ASSIGNMENT:
Render every line from the beginning of the rows through the line containing "Looking at the", both ends included, as a Markdown table with the columns Row No. and Text, numbering each line and omitting blank lines. Leave the pictures out of the table.

#### PROVIDED ENTRIES

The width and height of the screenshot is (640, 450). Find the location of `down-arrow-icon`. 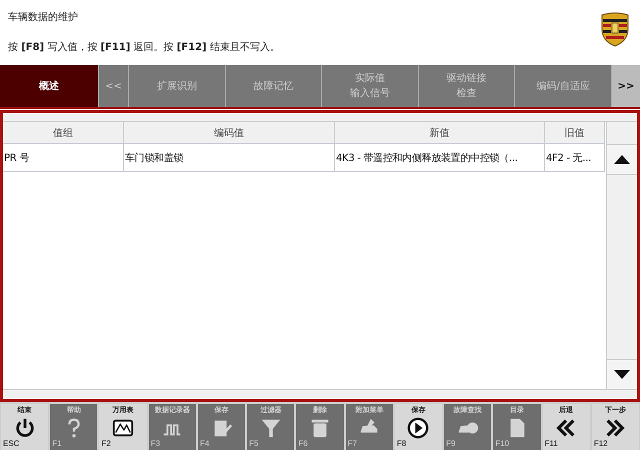

down-arrow-icon is located at coordinates (622, 374).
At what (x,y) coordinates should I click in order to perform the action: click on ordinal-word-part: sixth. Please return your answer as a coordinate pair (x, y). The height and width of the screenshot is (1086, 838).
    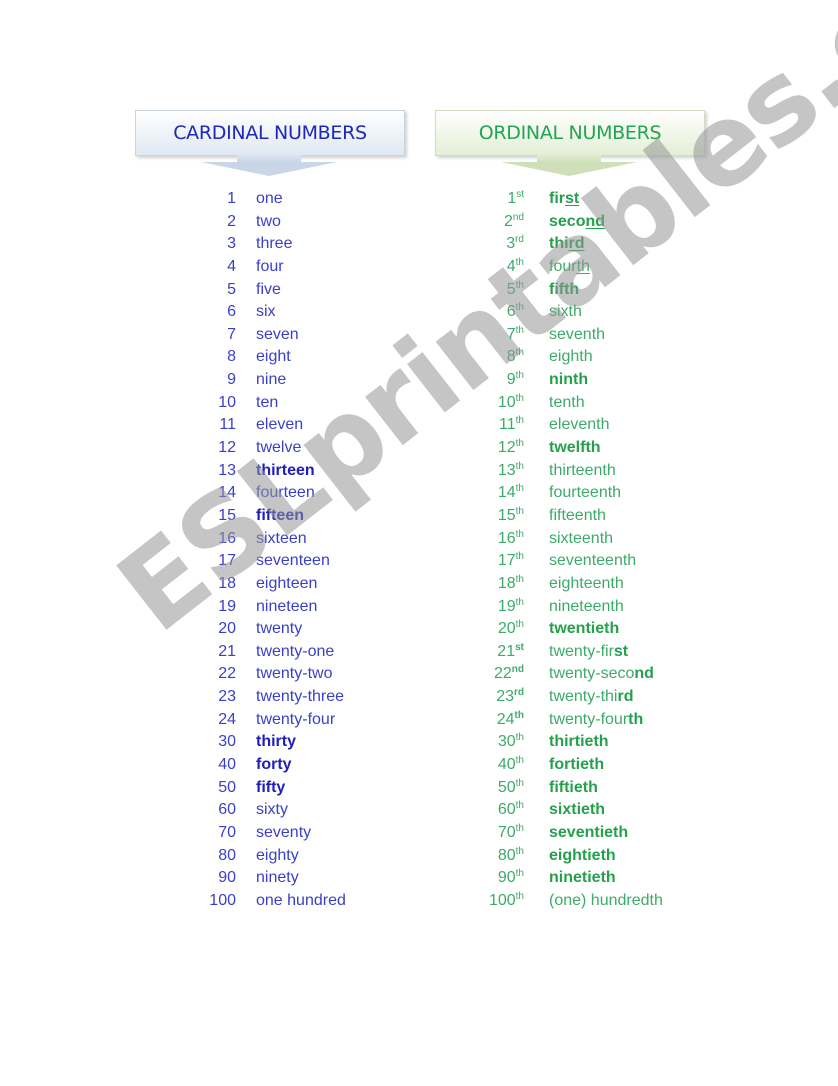
    Looking at the image, I should click on (566, 312).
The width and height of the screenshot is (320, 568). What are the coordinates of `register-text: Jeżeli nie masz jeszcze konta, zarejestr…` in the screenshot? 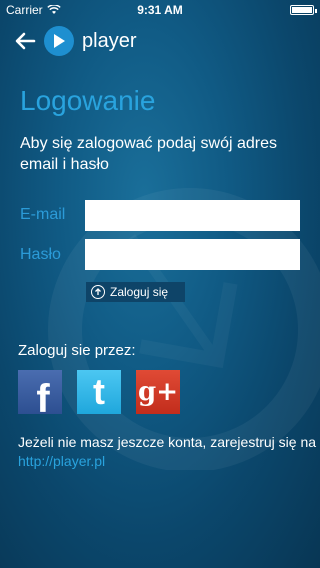 It's located at (168, 442).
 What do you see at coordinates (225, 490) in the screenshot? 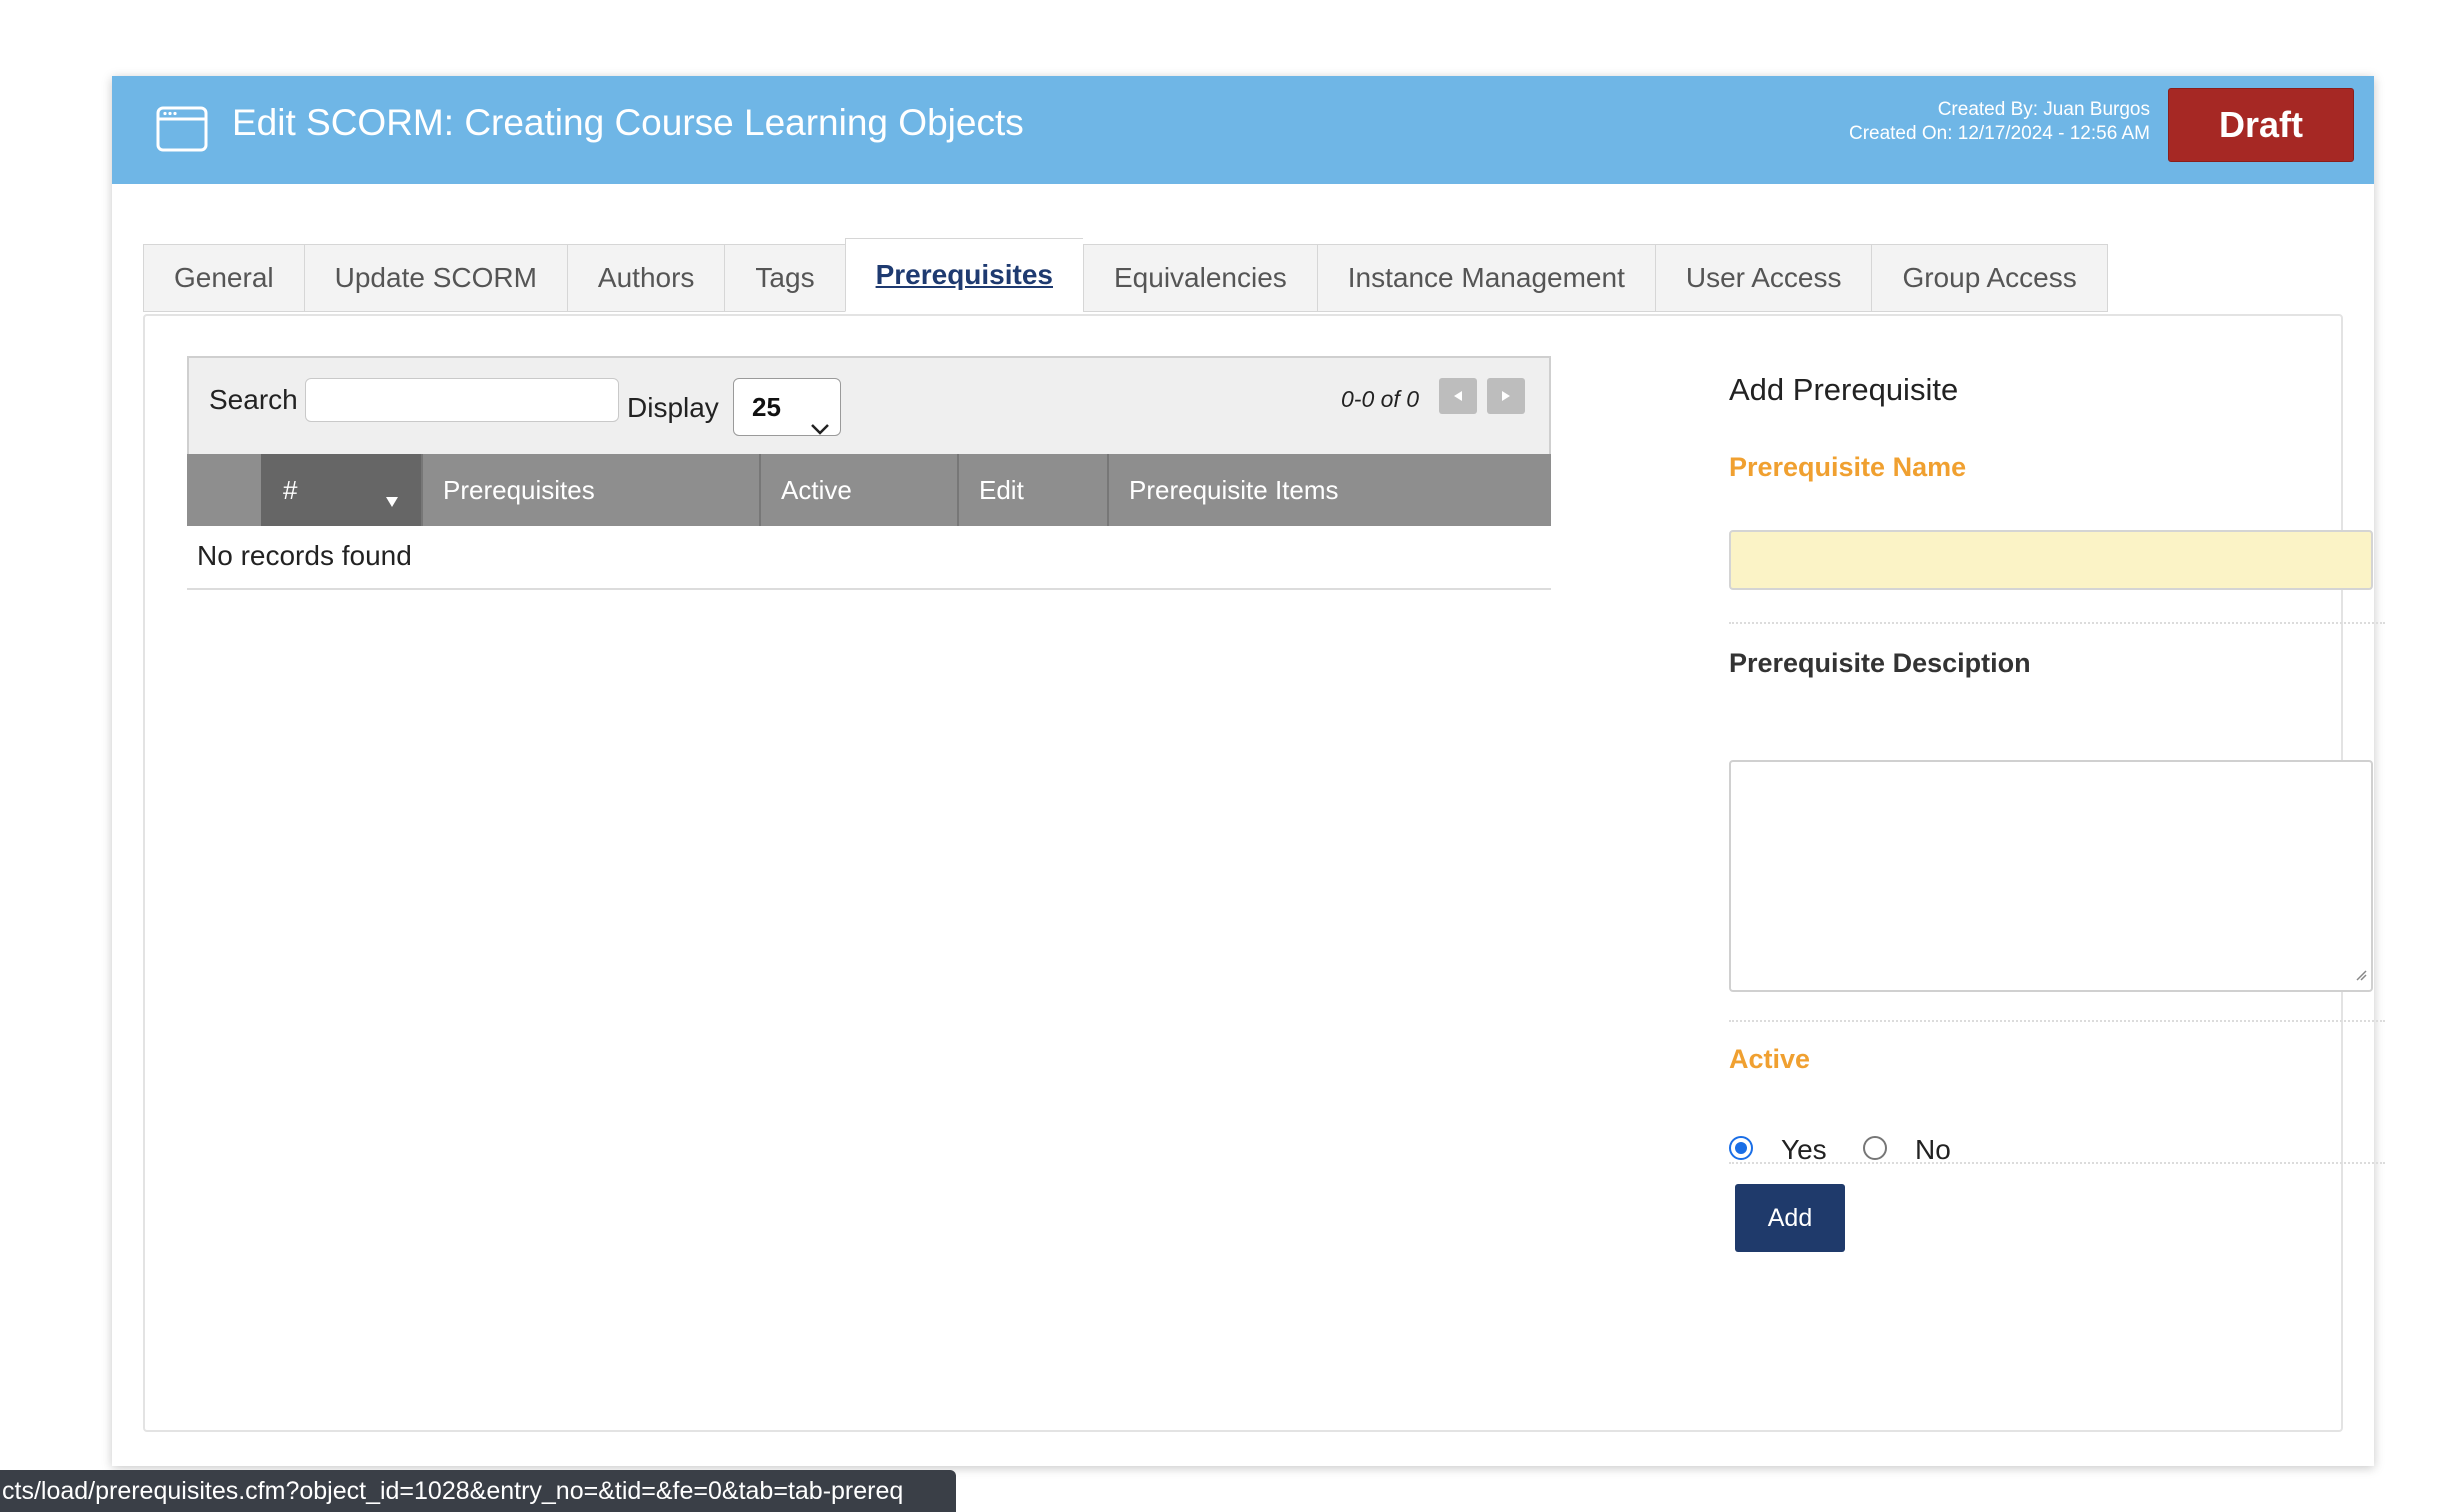
I see `select-column-header` at bounding box center [225, 490].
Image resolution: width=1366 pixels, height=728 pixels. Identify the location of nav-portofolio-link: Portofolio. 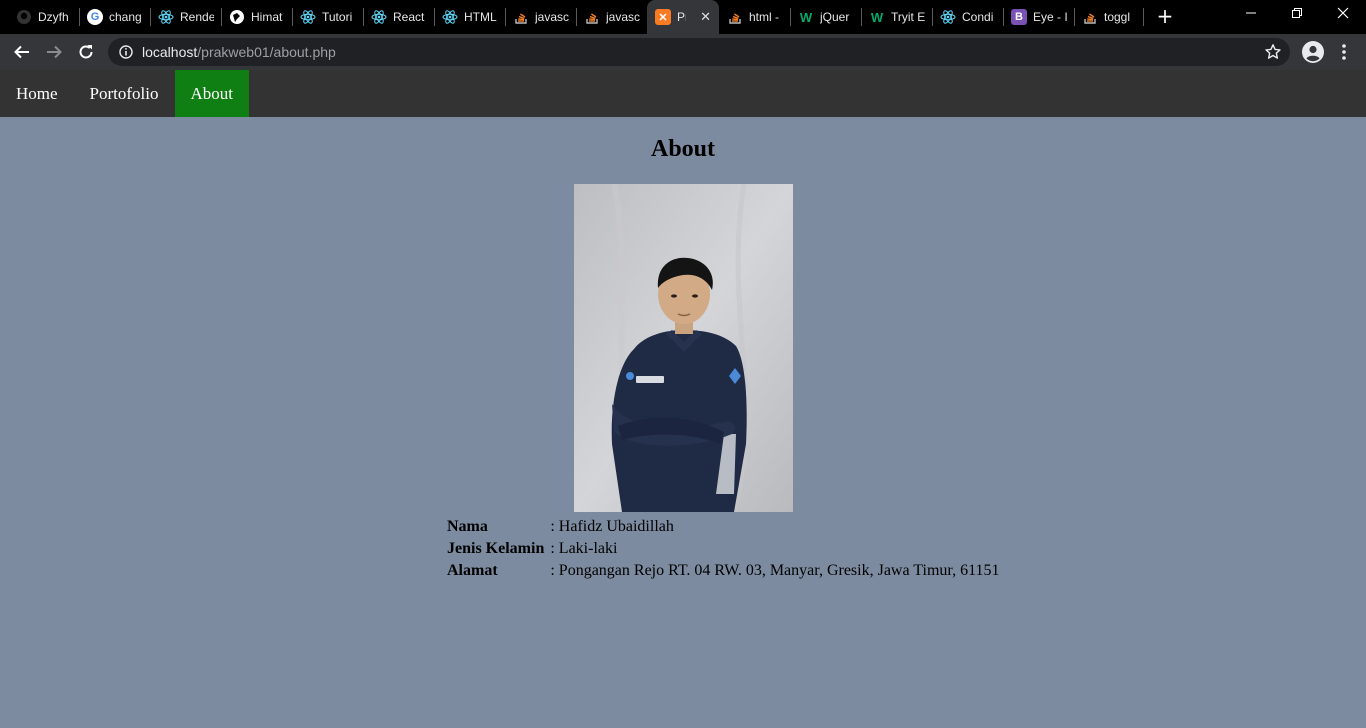
(124, 94).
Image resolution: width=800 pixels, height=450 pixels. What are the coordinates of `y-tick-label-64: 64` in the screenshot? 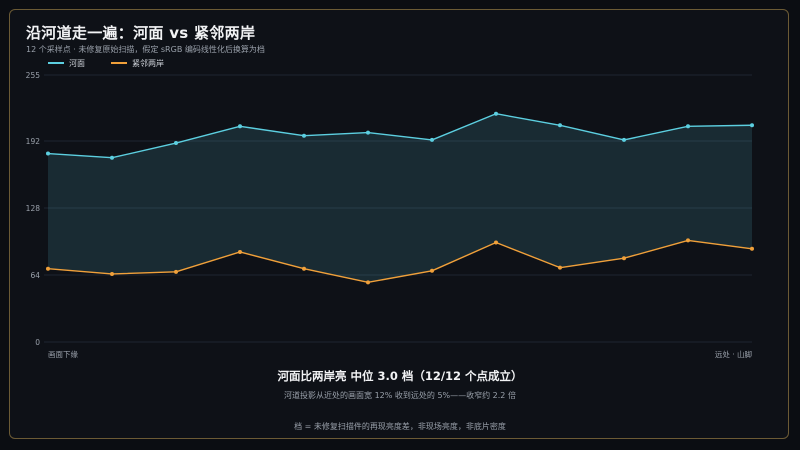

########

SOLUTION TO THE EXERCISE:
| Row No. | Text |
|---|---|
| 1 | The width and height of the screenshot is (640, 450). Find the location of `down-arrow-icon`.  |
| 2 | down-arrow-icon is located at coordinates (622, 374). |
| 3 | At what (x,y) coordinates should I click in order to perform the action: click on ordinal-word-part: sixth. Please return your answer as a coordinate pair (x, y). The height and width of the screenshot is (1086, 838). |
| 4 |     Looking at the image, I should click on (566, 312). |